Madame, monsieur, j'ai pris une claque. Comme il y a longtemps que je n'en avais pas pris. Voilà ce que la littérature contemporaine voire ultra-contemporaine a de mieux à nous offrir, et il y a tellement à en dire que j'espère que la recherche universitaire se penchera rapidement sur ce sujet.
Revenons-en au livre. Les phrases sont longues comme du Proust, sèches comme du Faulkner, évocatrices comme du Giono. L'idée de base est séduisante : parallèle est fait, culotté, très risqué, entre la chute des grands Empires (et notamment Rome) et la décadence d'un bar de village en Corse. Et ça tient la route à tous les niveaux. Rousseau et l'effondrement des civilisations écrasées par les Barbares n'est jamais très loin ; sauf que le pessimisme de Ferrari n'est pas une vaine lamentation verbeuse et prétentieuse.

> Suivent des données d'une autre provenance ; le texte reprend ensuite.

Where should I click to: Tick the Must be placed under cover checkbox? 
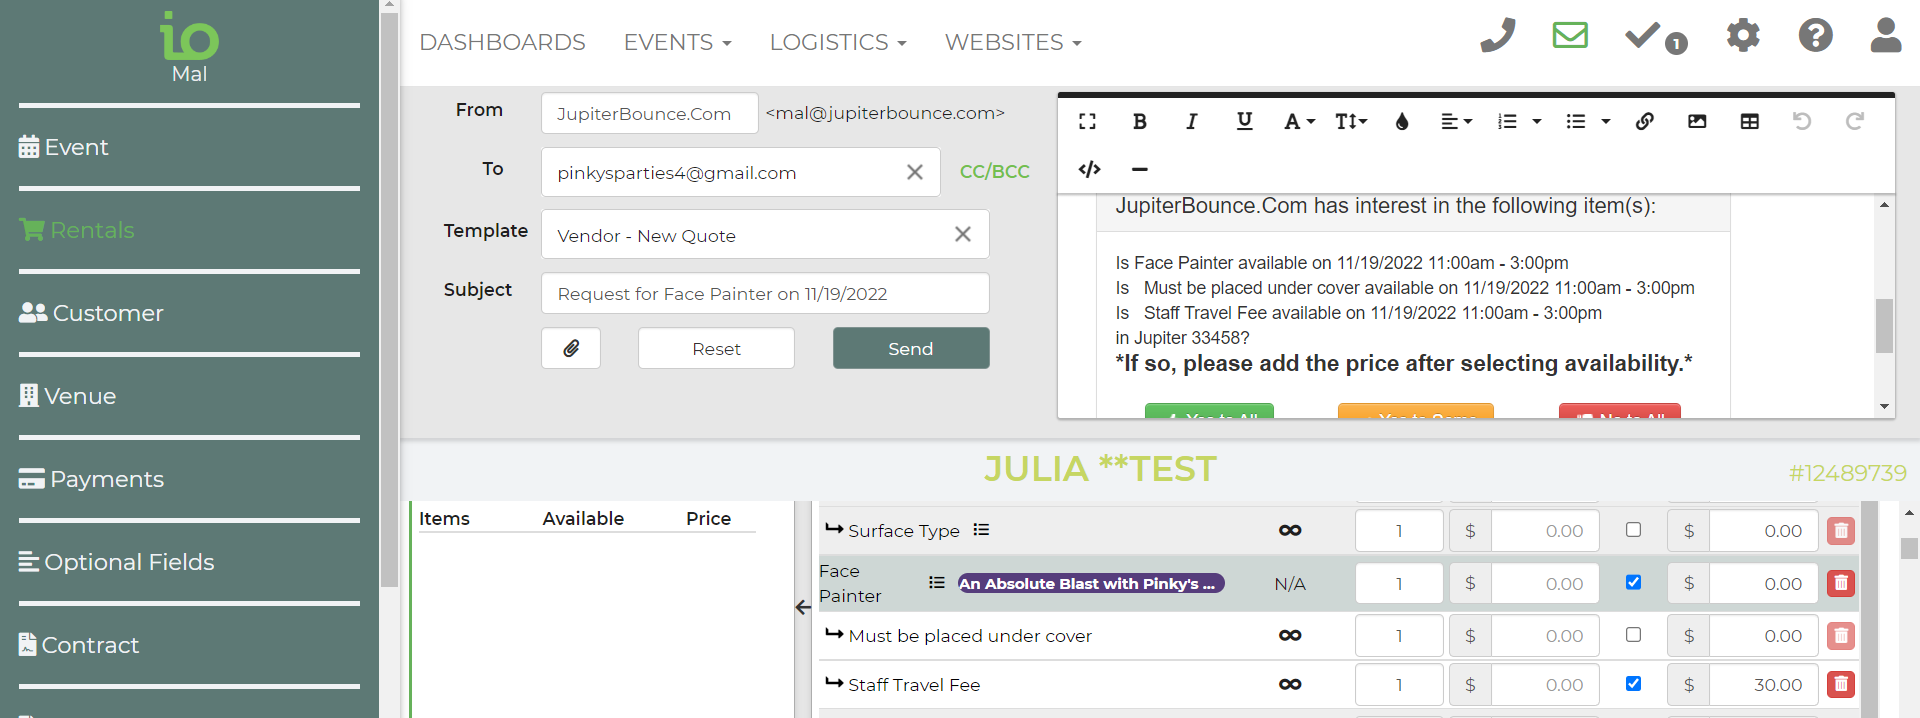[1633, 635]
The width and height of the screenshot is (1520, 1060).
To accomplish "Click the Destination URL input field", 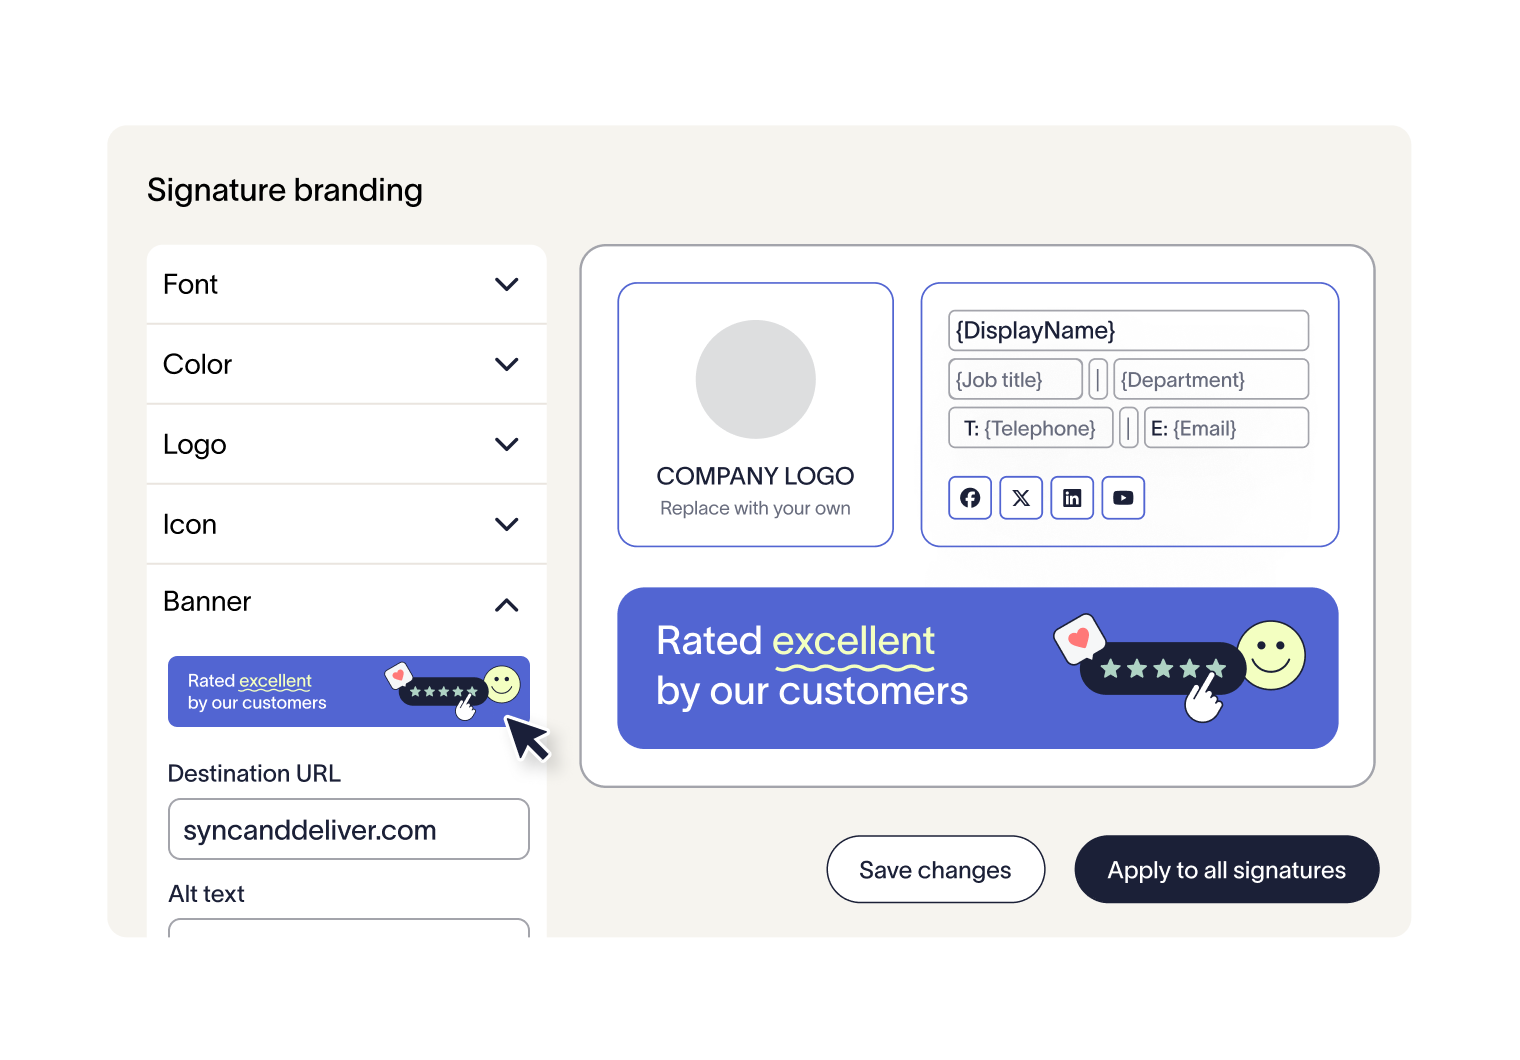I will pyautogui.click(x=348, y=829).
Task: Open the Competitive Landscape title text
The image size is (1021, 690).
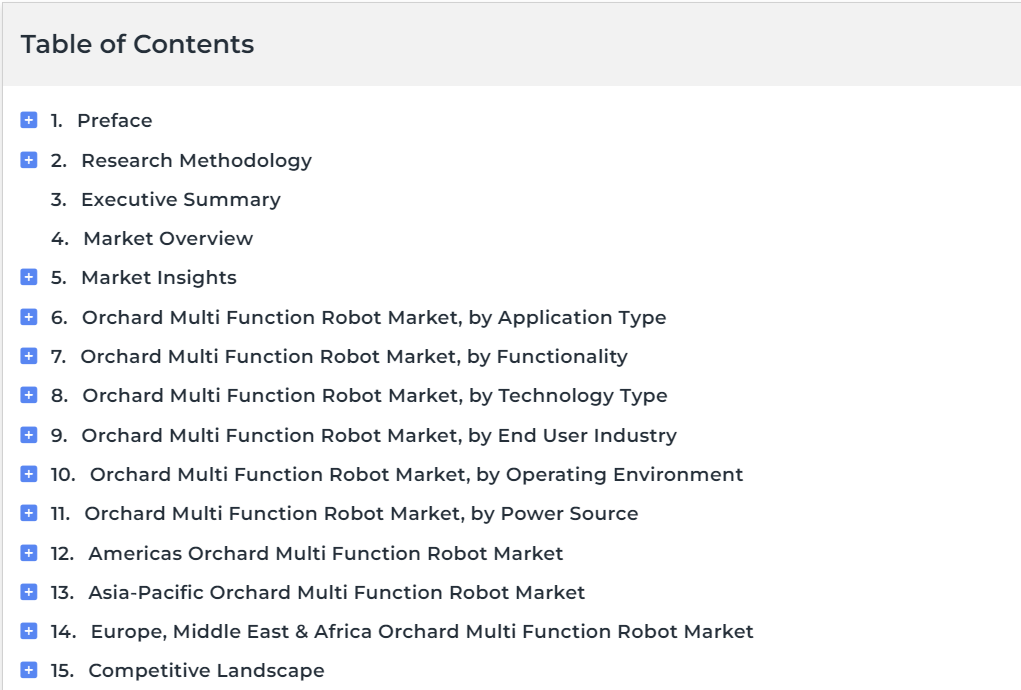Action: point(206,670)
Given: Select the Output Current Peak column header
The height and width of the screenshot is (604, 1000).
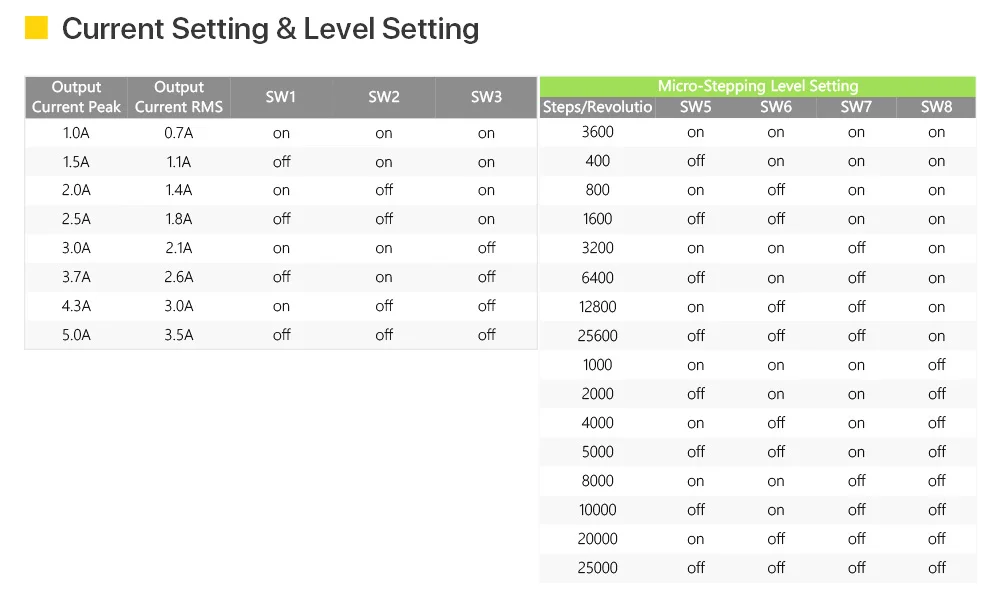Looking at the screenshot, I should tap(76, 97).
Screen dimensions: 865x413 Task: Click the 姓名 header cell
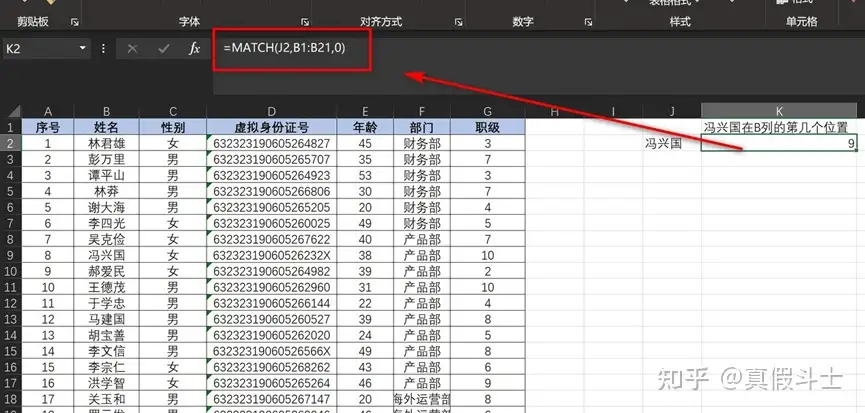tap(106, 127)
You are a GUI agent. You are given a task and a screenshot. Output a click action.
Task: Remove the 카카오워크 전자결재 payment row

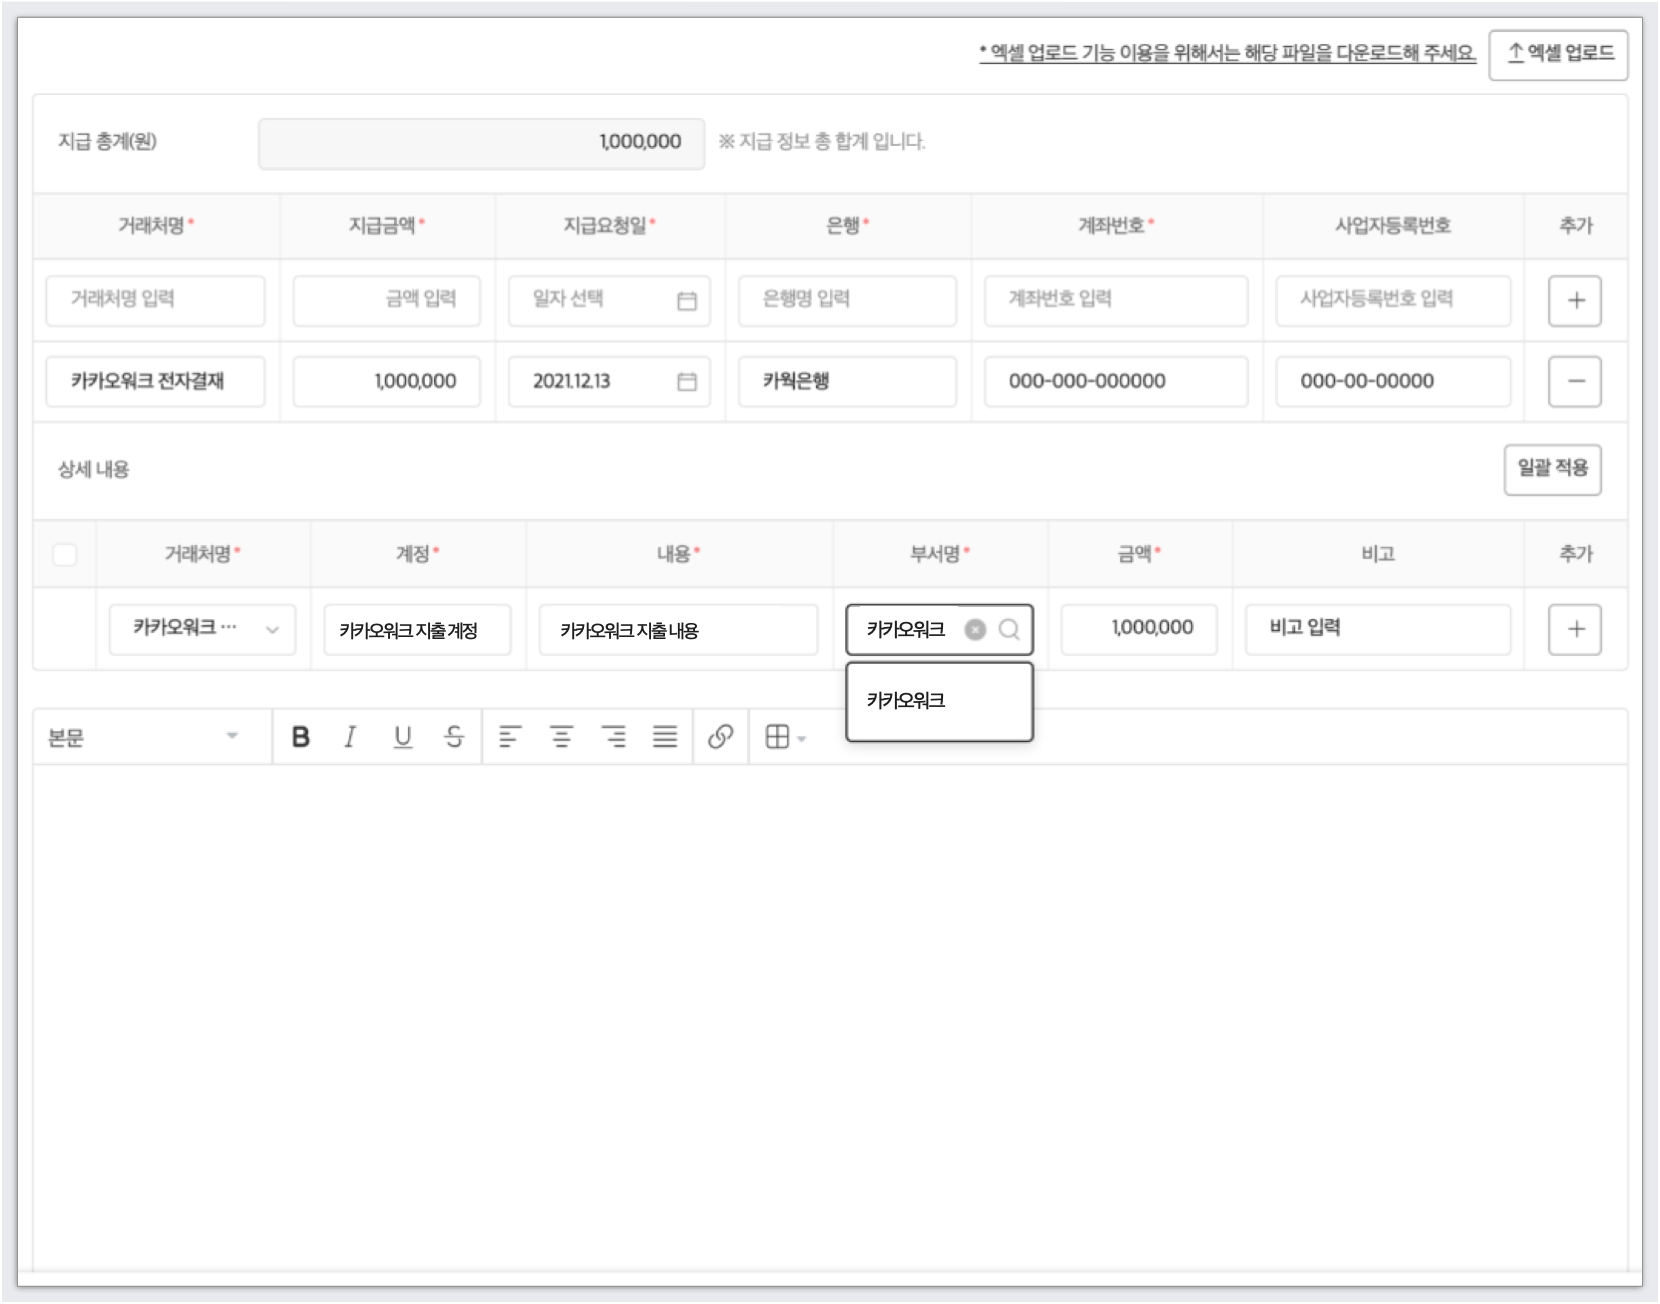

A travers une structure brillamment déconstruite, l'auteur nous balade un peu partout dans le monde, ne nous épargnant pas l'expérience des guerres - sujet littéraire par excellence si ce n'est écueil, cliché, lieu commun lorsqu'on parle des prix Goncourt qui s'en sont fait une spécialité morbide - et nous offre des personnages réels, torturés, extrêmement lucides sur la condition humaine. Tout au long de ces 200 pages extrêmement denses, nous sommes plongés dans des Ténèbres pour mieux nous faire voir la Lumière.
C'est beau, percutant, vertigineux. Et ça donnera envie aux plus athées de se replonger dans Saint-Augustin. Extrêmement impressionnant, l'un des meilleurs Goncourt des quinze dernières années, et surtout, un qui comptera dans celles à venir.